Haddad, successor to jailed former president Luiz Inácio Lula da Silva as PT candidate, severely criticized the Electoral Justice's decision to remove from public universities different posters and pamphlets that he considers irregular electoral propaganda.
By order of the different regional electoral courts, prosecutors withdrew in the last few days supposed campaign material in 17 public universities in 9 of the 27 states of Brazil, although in many cases they were simple messages against fascism or authoritarianism.
Prosecutors considered that such material constituted an attack on Bolsonaro, a controversial deputy for being a defender of the military regime that governed Brazil between 1964 and 1985 and for his statements of macho, racist, homophobic and xenophobic overtones.
The rectors of the universities have criticized the entrance of the prosecutors to the university campuses, which enjoy certain legal autonomy, and the actions that they considered contrary to the freedom of expression of their students.

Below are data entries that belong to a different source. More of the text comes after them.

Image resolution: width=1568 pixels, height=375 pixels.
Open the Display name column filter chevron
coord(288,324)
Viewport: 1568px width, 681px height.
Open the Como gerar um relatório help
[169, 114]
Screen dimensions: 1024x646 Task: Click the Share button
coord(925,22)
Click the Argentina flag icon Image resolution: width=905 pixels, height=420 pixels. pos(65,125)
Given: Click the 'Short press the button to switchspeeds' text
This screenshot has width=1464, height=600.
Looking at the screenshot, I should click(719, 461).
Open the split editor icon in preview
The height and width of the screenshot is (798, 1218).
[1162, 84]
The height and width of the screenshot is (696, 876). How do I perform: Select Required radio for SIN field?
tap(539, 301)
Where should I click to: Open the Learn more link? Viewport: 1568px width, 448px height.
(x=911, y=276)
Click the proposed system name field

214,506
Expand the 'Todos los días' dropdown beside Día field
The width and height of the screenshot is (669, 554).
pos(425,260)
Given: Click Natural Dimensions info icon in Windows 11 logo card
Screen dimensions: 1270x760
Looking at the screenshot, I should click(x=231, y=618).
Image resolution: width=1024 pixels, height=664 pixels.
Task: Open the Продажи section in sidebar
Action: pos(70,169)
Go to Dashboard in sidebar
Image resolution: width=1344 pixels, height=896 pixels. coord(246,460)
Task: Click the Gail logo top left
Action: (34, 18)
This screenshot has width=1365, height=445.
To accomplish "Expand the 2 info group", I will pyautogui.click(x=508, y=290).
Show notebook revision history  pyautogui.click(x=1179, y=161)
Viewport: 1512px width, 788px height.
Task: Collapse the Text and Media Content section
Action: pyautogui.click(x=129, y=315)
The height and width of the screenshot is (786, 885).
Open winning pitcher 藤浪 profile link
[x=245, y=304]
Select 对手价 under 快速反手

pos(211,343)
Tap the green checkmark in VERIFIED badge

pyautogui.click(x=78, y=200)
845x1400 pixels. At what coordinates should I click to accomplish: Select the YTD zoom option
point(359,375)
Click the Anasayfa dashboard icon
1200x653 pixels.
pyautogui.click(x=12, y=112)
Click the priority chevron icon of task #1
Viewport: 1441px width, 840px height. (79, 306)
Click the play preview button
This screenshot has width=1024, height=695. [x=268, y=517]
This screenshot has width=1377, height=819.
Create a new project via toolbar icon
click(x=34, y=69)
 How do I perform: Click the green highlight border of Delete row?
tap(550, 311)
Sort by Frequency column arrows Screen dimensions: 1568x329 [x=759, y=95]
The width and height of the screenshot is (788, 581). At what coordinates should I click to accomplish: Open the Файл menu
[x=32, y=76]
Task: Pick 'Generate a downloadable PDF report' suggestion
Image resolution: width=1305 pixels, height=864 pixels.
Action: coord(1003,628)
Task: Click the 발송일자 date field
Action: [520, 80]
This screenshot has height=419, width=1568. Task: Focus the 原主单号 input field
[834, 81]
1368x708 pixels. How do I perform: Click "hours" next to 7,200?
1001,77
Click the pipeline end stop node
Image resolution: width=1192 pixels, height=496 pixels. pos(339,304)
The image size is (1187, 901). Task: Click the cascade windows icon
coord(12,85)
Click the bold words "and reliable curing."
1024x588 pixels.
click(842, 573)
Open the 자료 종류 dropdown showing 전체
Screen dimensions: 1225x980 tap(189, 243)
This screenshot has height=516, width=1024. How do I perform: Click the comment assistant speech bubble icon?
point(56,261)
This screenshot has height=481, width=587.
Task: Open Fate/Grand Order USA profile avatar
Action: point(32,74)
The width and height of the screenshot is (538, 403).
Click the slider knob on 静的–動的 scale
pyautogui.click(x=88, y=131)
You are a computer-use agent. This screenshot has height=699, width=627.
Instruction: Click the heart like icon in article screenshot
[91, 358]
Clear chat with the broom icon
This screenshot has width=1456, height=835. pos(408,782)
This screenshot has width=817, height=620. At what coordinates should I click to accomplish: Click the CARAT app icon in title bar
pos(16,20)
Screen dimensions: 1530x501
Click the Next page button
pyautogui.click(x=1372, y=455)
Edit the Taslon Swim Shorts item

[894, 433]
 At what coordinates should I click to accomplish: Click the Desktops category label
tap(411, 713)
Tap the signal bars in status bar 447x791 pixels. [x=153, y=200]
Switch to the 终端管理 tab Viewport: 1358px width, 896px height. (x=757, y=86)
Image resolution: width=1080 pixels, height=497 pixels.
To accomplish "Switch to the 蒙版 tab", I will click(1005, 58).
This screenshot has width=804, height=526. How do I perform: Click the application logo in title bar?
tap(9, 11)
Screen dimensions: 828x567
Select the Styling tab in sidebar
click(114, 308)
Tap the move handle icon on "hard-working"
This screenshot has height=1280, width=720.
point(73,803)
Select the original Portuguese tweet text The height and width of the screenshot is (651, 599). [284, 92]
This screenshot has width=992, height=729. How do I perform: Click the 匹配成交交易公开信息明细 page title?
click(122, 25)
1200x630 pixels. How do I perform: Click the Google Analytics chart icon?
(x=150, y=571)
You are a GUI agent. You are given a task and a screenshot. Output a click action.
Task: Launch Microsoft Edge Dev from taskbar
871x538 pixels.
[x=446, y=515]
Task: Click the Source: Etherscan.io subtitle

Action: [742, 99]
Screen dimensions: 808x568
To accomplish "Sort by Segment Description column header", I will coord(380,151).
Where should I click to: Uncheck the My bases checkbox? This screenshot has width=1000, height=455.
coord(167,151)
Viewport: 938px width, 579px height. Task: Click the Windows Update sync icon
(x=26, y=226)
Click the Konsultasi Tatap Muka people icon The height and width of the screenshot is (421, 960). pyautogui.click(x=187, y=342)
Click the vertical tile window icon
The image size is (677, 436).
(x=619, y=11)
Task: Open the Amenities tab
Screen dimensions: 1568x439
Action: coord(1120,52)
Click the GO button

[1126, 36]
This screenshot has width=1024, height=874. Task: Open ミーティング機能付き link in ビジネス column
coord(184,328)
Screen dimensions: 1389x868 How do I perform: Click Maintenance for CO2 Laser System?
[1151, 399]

Electoral judges argue that the law prohibits the distribution of party propaganda within public spaces such as universities.
Haddad assures that a possible Bolsonaro victory will lead Brazil towards fascism and a period when guarantees and rights will be unknown.
Bolsonaro won the first round of the presidential elections with 46% of the votes and leads the opinion polls for the ballot with 56%, while Haddad obtained 29% of the votes on October 7 and has A favoritism of 44% for Sunday.
But the difference between the two, which last week was 18 percentage points, fell to 12 points in the survey released on Thursday by the firm Datafolha and ignited a signal of alarm among some followers of the far right.